La voiture a conservé son aspect extérieur, identique aux photos de 1933. En 1993, l’excellent Michel Magnin procédait à une réfection du moteur et un vilebrequin 2 Litres 300 est installé. 51128 a donc recouvré toute sa superbe d’origine.
Il convient de souligner que près de 90 années après sa sortie d’usine, 51128 nous est parvenue dans un état d’authenticité remarquable : le châssis cadre numéro 705, le pont arrière, entre autres, appartiennent à la voiture depuis sa sortie d’usine. La carrosserie est, elle aussi, dans un superbe état d’origine, et elle est conforme dans sa configuration aux photos de la voiture de Louis Trintignant à Péronne en 1933.

L’ensemble des pièces d’usure tels que: la boite de vitesse, jambe de force, boîte à cames et montée de pignons à l’avant du moteur, ont été remplacés par des pièces originales Bugatti.
L’histoire continue de 51128, et le lot de pièces détachées intéressant, venant étayer son passé glorieux, sont autant d’éléments exceptionnels pour une voiture qui a participé à plus d’une quarantaine de Grand-Prix à son apogée.

Maître Poulain, le commissaire priseur de la vente aux enchères, précise la suite de son histoire :

Plus tard, la voiture fut acquise par un célèbre promoteur immobilier Christian Pellerin. Son nom est attaché à quelques réalisations exceptionnelles, comme le Carrousel du Louvre, la Cité des Vins à Bordeaux mais surtout la rénovation et l’extension du célèbre quartier d’affaires de  » la Défense « à Paris qui lui valut le titre de « Roi de la Défense ». Ce n’est donc pas un hasard si la présentation mondiale de la Bugatti EB eut lieu sur l’Esplanade de la Défense le 14 septembre 1991. Ce bâtisseur confia la vente aux enchères de la voiture à Maître Hervé Poulain le 14 décembre 1992 au Palais des Congrès de Paris.

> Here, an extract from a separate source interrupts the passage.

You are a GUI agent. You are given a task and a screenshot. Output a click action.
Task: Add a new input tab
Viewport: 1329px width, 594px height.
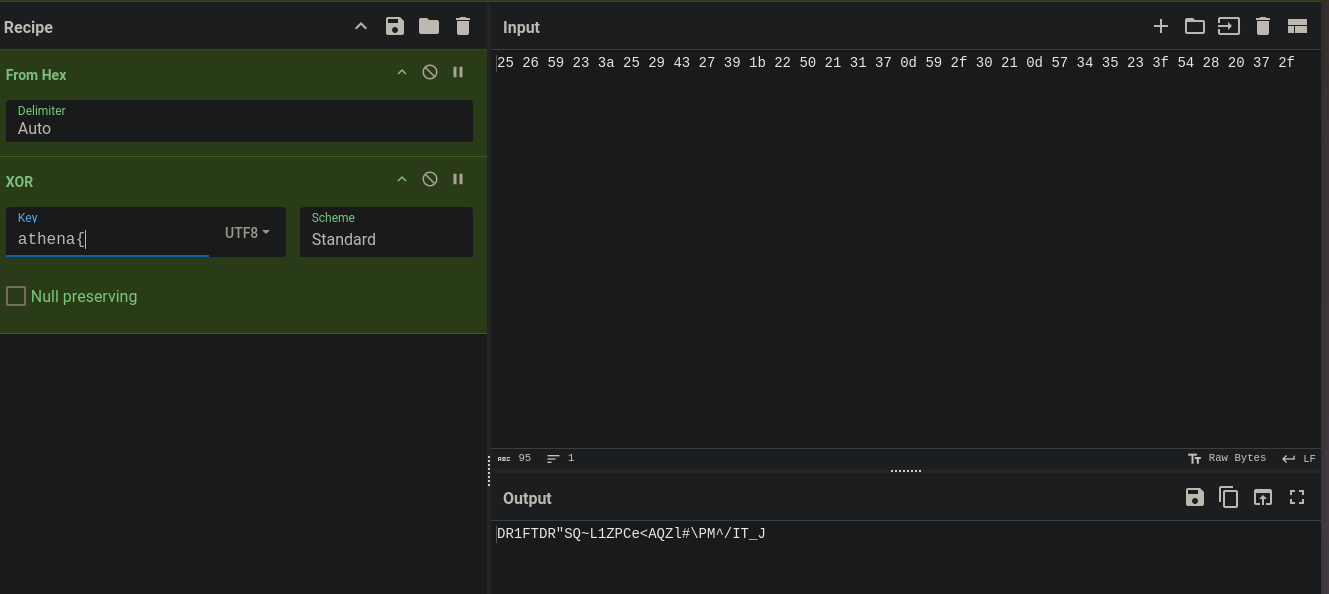[1161, 27]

Elle fut acquise par le collectionneur Jean-Claude Miloé qui l’a gardée jusqu’à ce jour auprès d’un autre joyau, l’une des Delage 1500 GP championne du monde, et d’une remarquable collection de Porsche.

Notre gentleman driver s’est illustré au volant de cette 51 notamment au Grand Prix d’Angoulême, et au Grand Prix de Monaco Historique.